::: Text segment :::

Level Design Compare: FPS vs TPS Games

FPS and TPS share common ground as shooting games, focusing on aiming and target selection as core gameplay. These form the basis for player engagement and strategy, setting the stage for further exploration of their differences.

Obvious Difference: Player Camera

The most obvious difference between FPS and TPS games lies in player camera’s focal length and position.

Focal length: FPS game cameras often have a wider angle, providing a broader perspective, thus, accentuating difference in distance. Consequently, a distance between the camera and a target might be appropriate in TPS games, but it could be too far in FPS. This also leads to difference in walking pace. When player characters move at the same speed, FPS will be felt slightly faster. This directly influences the metrics (metrics are decided by multiple elements, so will not be discussed in this article).

Left: the same scene with different focal length. Right: angles of focal length. (picture from 《摄影笔记》by 宁思潇潇)

Camera position: FPS games’ player camera is positioned at the character’s eye level, immersing players directly into the action. This enhances the sense of realism and intensity but comes with limitations in visibility. TPS games, on the other hand, offer a camera view behind and slightly above the avatar, enabling players to see both their character and the surrounding environment. This can be advantageous for navigating complex environments and maintaining situational awareness.

Camera Cause Difference in Gameplay Loop

The difference in camera directly influences the initiation of combat. In FPS games, it is closely tied to visibility, often triggering combat when encountering enemies. Conversely, TPS combats are usually initiated by players, as they can see enemies without being seen, such as when taking cover. Combat starts when a player exposes themselves or initiates an attack. So, TPS players have enough opportunity to observe, plan and then fight.

:::

Task instructions =>
1. Answer these questions about the FPS and TPS comparison:
(a) At what height is the player camera placed in FPS games?
(b) If player characters move at the same speed, which type of game feels slightly faster?
(c) In TPS games, what two player actions start combat?
2. Continue the FPS and TPS comparison from the end of its last paragraph.

::: Data excerpts :::

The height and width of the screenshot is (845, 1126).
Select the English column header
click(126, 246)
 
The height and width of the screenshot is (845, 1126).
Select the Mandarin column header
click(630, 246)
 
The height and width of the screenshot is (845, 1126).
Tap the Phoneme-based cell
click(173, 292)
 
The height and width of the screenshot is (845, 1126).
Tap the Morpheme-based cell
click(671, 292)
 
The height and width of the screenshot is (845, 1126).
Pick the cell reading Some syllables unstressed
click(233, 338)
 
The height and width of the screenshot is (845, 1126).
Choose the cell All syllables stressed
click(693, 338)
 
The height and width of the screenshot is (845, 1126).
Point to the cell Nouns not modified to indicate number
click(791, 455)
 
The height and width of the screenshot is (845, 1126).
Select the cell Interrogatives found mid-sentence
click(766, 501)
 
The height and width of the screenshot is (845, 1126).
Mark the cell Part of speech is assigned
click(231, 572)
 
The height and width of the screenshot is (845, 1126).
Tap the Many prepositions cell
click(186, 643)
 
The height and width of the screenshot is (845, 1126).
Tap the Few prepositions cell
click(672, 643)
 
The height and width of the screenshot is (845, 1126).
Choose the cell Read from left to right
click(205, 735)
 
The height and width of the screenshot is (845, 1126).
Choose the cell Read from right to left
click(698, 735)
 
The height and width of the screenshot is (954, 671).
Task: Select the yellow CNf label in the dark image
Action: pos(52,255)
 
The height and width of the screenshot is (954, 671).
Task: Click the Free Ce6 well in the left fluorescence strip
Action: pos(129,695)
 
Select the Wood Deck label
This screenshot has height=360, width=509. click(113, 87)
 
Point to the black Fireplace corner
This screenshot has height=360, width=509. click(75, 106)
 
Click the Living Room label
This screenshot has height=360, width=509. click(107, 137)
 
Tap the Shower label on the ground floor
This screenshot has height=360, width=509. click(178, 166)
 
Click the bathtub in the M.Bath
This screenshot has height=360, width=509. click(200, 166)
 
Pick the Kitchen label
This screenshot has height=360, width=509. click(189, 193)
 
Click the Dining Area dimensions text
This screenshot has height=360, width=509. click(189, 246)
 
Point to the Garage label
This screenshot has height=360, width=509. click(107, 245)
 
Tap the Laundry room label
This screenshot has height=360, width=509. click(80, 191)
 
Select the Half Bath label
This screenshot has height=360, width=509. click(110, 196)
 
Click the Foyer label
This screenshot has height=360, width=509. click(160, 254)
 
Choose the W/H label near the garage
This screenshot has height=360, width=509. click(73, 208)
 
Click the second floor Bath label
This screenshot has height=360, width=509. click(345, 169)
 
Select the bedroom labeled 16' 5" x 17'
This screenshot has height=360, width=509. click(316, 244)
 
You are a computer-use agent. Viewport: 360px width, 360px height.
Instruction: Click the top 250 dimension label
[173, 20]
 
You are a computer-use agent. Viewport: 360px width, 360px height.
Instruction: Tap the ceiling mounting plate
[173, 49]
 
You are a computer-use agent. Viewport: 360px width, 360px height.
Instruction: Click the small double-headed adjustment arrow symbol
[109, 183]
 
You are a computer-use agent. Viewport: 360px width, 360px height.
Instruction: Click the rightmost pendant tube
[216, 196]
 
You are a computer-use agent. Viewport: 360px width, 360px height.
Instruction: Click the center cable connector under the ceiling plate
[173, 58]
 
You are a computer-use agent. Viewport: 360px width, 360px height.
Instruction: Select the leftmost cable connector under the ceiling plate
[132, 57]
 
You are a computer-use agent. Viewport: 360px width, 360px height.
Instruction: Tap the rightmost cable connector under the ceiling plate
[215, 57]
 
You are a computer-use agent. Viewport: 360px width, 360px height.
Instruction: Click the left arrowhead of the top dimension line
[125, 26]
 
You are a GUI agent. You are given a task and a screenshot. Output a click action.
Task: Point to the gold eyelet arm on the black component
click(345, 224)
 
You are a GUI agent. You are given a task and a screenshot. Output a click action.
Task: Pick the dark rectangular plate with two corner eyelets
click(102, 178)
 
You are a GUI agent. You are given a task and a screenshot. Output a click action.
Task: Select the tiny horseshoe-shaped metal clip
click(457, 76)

:::

Outputs by task =>
1.
(a) At the character's eye level.
(b) FPS games.
(c) A player exposing themselves or initiating an attack.

2.
Gameplay loop of shooters

FPS loop: one observe, and then several navigate and fight

TPS loop: higher observe percentage

So, the gameplay loop varies: in FPS games, ‘observe’ mainly exists within the macro loop, whereas in TPS games, it occurs almost in every micro loop. This means that FPS gameplay relies more on spontaneous reactions, while TPS emphasizes strategy.

Level Design Difference

Division of beats: FPS’s spontaneous reactions means that player should deal with problems within current view. Because of the limitations of visibility, it is handy to divide beats by sights, and it usually includes the events in the current space. However, without the sight limitation, TPS players can understand the environment more easily. They have enough time and information to imagine the relative space. So a beat can include a series of related space, even when some parts cannot be seen.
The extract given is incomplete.